| Task prompt |
Once the line containing "The width and height of the screenshot is (1024, 536)." is found, set down that line and each one after it exactly, through the end of the entries.

######

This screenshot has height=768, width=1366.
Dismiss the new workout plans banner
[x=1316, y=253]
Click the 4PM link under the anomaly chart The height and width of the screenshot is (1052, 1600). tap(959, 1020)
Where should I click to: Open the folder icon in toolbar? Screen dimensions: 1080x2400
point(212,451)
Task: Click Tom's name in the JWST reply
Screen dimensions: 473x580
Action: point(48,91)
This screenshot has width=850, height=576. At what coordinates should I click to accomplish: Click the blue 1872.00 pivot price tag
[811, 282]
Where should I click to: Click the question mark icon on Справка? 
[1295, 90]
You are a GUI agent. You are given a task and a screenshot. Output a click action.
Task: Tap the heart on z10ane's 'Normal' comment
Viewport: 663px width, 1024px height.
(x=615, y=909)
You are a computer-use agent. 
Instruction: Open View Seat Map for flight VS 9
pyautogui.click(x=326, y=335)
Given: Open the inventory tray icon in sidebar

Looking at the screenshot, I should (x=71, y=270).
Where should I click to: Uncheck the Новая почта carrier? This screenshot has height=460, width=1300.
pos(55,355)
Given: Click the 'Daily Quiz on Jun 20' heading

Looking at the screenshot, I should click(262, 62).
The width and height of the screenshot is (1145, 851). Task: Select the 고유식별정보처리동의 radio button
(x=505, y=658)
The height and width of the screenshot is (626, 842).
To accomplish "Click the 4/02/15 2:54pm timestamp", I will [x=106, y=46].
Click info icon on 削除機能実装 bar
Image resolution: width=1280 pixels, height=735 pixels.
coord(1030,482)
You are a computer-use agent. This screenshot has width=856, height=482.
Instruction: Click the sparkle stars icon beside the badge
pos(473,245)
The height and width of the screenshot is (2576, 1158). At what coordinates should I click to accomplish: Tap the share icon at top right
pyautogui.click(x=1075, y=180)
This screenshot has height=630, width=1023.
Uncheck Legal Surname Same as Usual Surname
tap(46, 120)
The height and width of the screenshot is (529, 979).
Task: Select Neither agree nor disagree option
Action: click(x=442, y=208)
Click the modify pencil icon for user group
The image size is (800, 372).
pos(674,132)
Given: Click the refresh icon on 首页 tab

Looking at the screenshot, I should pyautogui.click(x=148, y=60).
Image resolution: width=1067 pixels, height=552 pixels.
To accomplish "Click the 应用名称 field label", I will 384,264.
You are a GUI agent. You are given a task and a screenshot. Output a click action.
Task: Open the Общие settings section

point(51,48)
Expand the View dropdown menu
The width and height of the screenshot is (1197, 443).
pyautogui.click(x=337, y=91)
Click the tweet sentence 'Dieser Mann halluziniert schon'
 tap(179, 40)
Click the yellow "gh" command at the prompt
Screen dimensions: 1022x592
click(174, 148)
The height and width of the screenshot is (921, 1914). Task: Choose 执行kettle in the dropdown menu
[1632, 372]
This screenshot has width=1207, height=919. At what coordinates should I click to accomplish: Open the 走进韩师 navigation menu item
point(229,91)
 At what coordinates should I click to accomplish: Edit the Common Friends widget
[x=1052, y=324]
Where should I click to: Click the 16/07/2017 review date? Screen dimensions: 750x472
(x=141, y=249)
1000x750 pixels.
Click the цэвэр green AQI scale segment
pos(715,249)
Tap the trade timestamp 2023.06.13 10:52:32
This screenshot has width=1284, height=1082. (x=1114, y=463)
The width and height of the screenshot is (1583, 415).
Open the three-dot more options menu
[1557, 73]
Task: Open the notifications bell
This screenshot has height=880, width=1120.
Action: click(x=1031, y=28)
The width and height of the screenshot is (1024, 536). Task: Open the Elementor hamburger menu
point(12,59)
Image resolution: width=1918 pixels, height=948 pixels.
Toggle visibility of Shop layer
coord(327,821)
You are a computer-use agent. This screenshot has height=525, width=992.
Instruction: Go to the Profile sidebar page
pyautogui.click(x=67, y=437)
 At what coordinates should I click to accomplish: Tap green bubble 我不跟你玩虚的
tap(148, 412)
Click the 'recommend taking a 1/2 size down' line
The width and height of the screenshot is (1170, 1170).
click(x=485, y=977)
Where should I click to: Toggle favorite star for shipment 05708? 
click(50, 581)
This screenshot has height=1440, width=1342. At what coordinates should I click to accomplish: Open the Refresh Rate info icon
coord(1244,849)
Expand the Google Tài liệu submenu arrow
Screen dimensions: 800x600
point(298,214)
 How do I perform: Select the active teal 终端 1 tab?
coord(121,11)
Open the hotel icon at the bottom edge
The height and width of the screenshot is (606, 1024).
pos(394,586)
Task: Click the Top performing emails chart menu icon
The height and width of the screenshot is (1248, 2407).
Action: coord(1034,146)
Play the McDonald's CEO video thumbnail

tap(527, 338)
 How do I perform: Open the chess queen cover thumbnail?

######

| Exercise answer |
The width and height of the screenshot is (1024, 536). Task: Open the Elementor hamburger menu
point(12,59)
Image resolution: width=1918 pixels, height=948 pixels.
Toggle visibility of Shop layer
coord(327,821)
You are a computer-use agent. This screenshot has height=525, width=992.
Instruction: Go to the Profile sidebar page
pyautogui.click(x=67, y=437)
 At what coordinates should I click to accomplish: Tap green bubble 我不跟你玩虚的
tap(148, 412)
Click the 'recommend taking a 1/2 size down' line
The width and height of the screenshot is (1170, 1170).
click(x=485, y=977)
Where should I click to: Toggle favorite star for shipment 05708? 
click(50, 581)
This screenshot has height=1440, width=1342. At what coordinates should I click to accomplish: Open the Refresh Rate info icon
coord(1244,849)
Expand the Google Tài liệu submenu arrow
Screen dimensions: 800x600
point(298,214)
 How do I perform: Select the active teal 终端 1 tab?
coord(121,11)
Open the hotel icon at the bottom edge
The height and width of the screenshot is (606, 1024).
pos(394,586)
Task: Click the Top performing emails chart menu icon
The height and width of the screenshot is (1248, 2407).
Action: coord(1034,146)
Play the McDonald's CEO video thumbnail

tap(527, 338)
 How do I perform: Open the chess queen cover thumbnail?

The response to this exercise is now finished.